Rate normalisation dominated the Fed’s September meeting and expect more of the same when it meets at the end of October. But the Fed continues to maintain that, “it likely would be appropriate to maintain the current target range for the federal funds rate for a considerable time after the asset purchase program ends.”
A lot will depend on developments in the labour market and how that feeds through to inflation and inflation expectations. The unemployment rate fell to 5.9 per cent in September and -- if you remember back to earlier this year -- the unemployment rate is now at a level where the Fed has previously stated it would consider raising rates.
Non-farm payrolls increased by 248,000 in September, with estimates for July and August revised up significantly (US employment’s soft underbelly, October 6). Annual job growth is now at its highest level since April 2006 and, if the recent trend can be maintained, the labour market appears set for its strongest year since 1999.
But it is inflation that is holding the Fed up and that may not change in the near term. According to the Fed, “most participants anticipated that inflation would move gradually towards its objective [2 per cent annual inflation] over the medium term.”
So far inflation has responded only modestly to rising employment, although “businesses in several districts continued to report upward pressure on wages in specific industries and occupations.” The core personal consumption expenditure (PCE) deflator -- the Fed’s preferred measure of inflation -- has increased by just 1.5 per cent over the year to August.
The relationship between employment and wages is somewhat uncertain at the moment. Normally an unemployment rate of 5.9 per cent would be sufficient to create moderate wage pressures but there remains considerable spare capacity across the US that suggests that the labour market is somewhat weaker than the headline labour force estimates imply.
As I’ve noted previously, many of the new jobs created have been part-time or low-paying positions, which may also be contributing to soft wage growth and inflation. But if the recent job growth proves persistent -- pushing the unemployment rate to say 5.5 per cent by March next year -- then it is difficult to see wages and inflation remaining in their current rut.
One important factor for upcoming meetings will be how the market responds to the end of the Fed’s asset purchasing program.

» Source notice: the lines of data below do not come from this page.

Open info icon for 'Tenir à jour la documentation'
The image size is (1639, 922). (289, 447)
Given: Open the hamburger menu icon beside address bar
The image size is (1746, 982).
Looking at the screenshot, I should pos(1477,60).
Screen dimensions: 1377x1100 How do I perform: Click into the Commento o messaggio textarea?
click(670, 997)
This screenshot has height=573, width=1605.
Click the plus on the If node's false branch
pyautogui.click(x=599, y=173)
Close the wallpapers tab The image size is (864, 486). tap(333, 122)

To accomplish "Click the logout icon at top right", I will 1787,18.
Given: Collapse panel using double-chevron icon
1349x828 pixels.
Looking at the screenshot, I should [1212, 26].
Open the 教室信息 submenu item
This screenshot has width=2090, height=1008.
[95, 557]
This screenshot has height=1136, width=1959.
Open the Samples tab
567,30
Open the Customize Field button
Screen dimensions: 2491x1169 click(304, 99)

It’s also worth noting the Fed’s heightened concerns regarding the international economy.
The US dollar has appreciated significantly in recent months against their major trading partners and some participants “expressed concern that the persistent shortfall of economic growth and inflation in the euro area could lead to a further appreciation of the dollar and have adverse effects on the US external sector.”
The rising dollar will also weigh on inflation and could potentially push back the timing of the Fed’s first rate rise. But it is also worth noting that the US is not as trade-exposed as many other countries and the effect of the dollar on inflation may prove only moderate.
The housing market also remains an area of concern and obtaining credit continues to be difficult for many households. Younger households in particular continue to be weighed down by poor credit scores and high levels of student debt.
US economic data since the Fed’s September meeting has generally been quite positive, particularly in the labour market. The Fed will complete its asset-purchasing program when it meets at the end of this month and then the market will turn its attention to rate normalisation.
If employment growth can maintain its recent growth then I’d expect the Fed to lift rates in the first quarter of 2015. But clearly there is a lot of uncertainty and much that could potentially go wrong between now and then. A lot will depend on how well the market responds to the end of the taper and whether that feeds through to the real economy.